Posted on May 24, 2012 at 3:42 PM
SAN ANTONIO -- Some encouraging news is out today about asthma. San Antonio doctors say the number of patients with severe asthma complications has declined dramatically.
Erick Reynero, 25, knows how scary it can be to have an asthma attack. He’s dealt with the chronic inflammatory disease for a long time. He knows how those narrowed airways feel.
“Like a tightness in my chest, a pressure,” Reynero explained. “It’ll feel like even a hundred pounds of pressure on your chest.”
A newly-published study conducted at University Hospital showed asthma patients are faring better than they used to. And not as many patients need intense hospital treatment.
From 1980 to 2010 at University Hospital, annual Intensive Care Unit admissions for asthma have dropped a whopping 74 percent.
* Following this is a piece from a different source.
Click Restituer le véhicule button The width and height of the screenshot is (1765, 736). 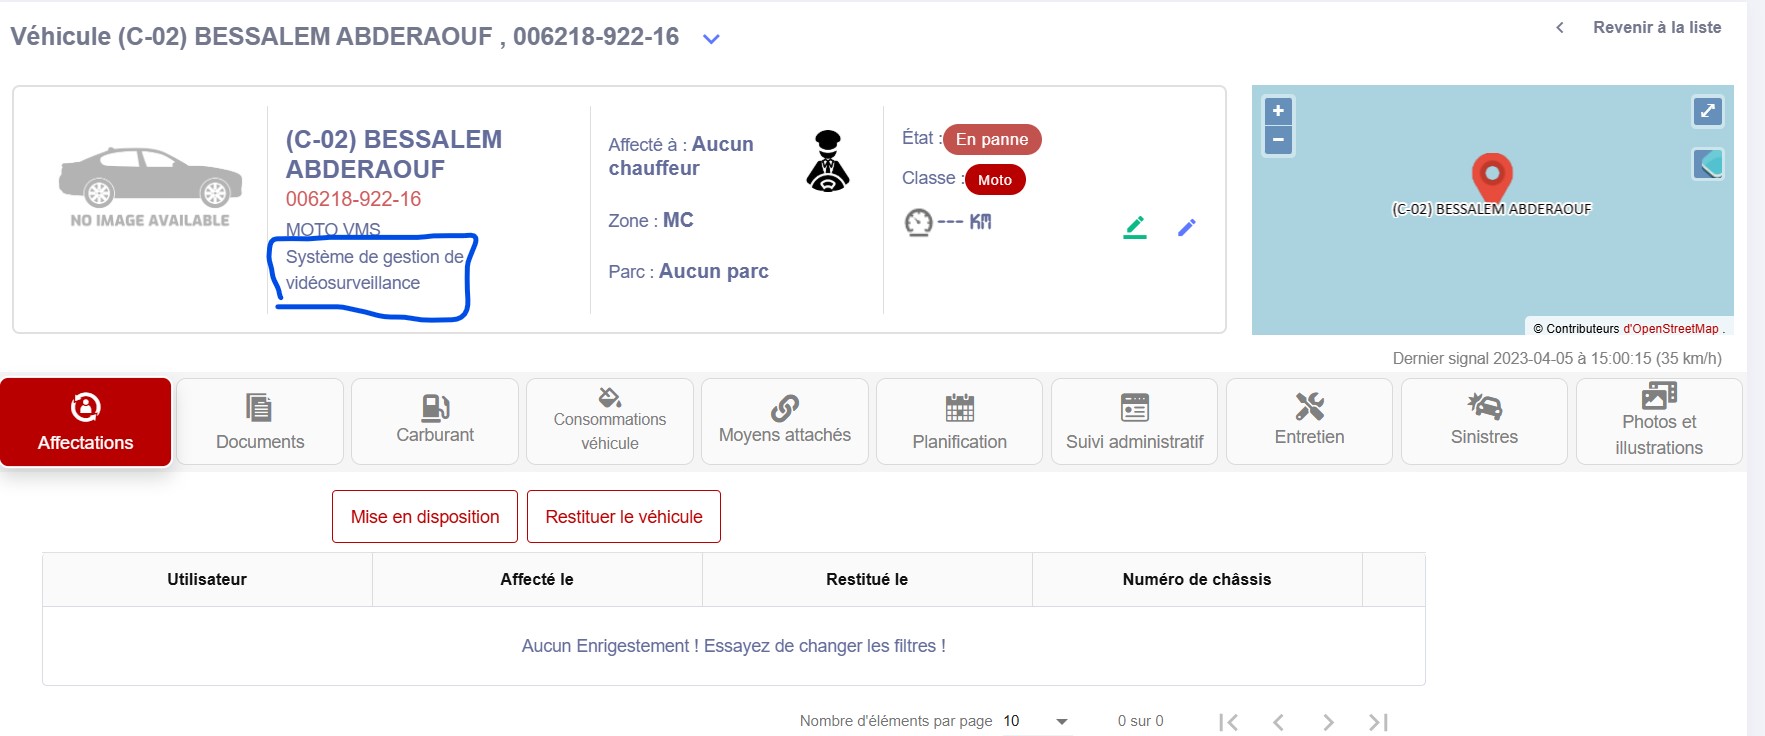tap(623, 517)
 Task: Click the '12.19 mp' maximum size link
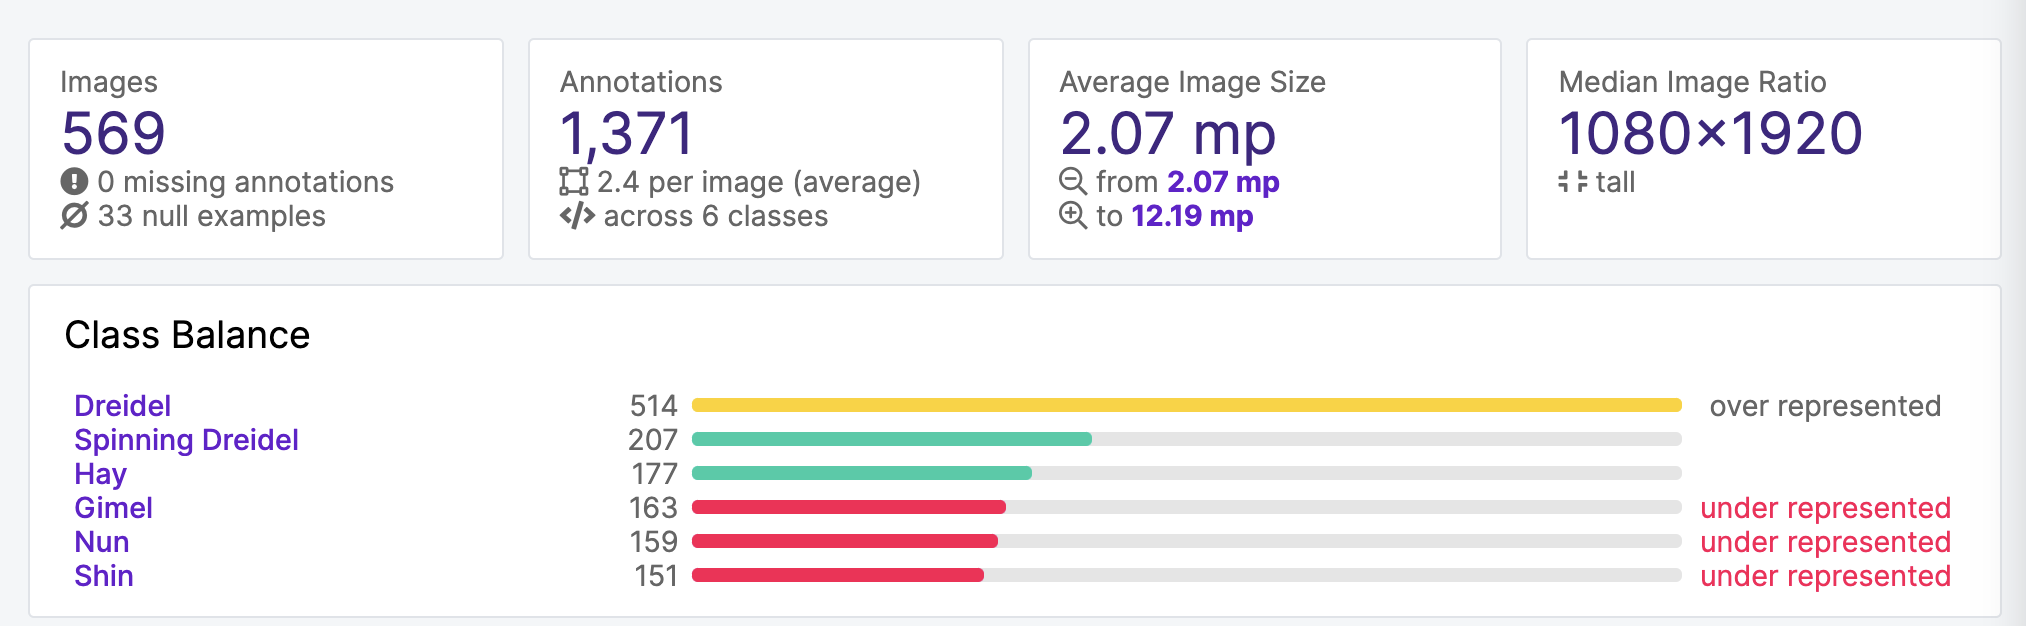pyautogui.click(x=1193, y=217)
“The severity has been very mild,” said UT pulmonologist Dr. Jay Peters. “We’ve had very few, only about three patients per year instead of more than 12 patients per year, that are actually coming to the ICU.”
Peters credited better patient compliance with medication, specifically the inhaled corticosteroids patients use on a regular basis.
People like Reynero are encouraged to take personal responsibility for managing their potentially life-threatening condition. When they do, outcomes are better.
“Just follow your regimen and everything will be OK,” Reynero added.
“Even though you may not have any symptoms, there’s still inflammation in your airway and with the right triggers you can have a life-threatening event and end up in the intensive care unit,” Peters stated.
On average, 15 Americans die of asthma each day. Taking their medicine regularly as prevention brings down the risk of death exponentially.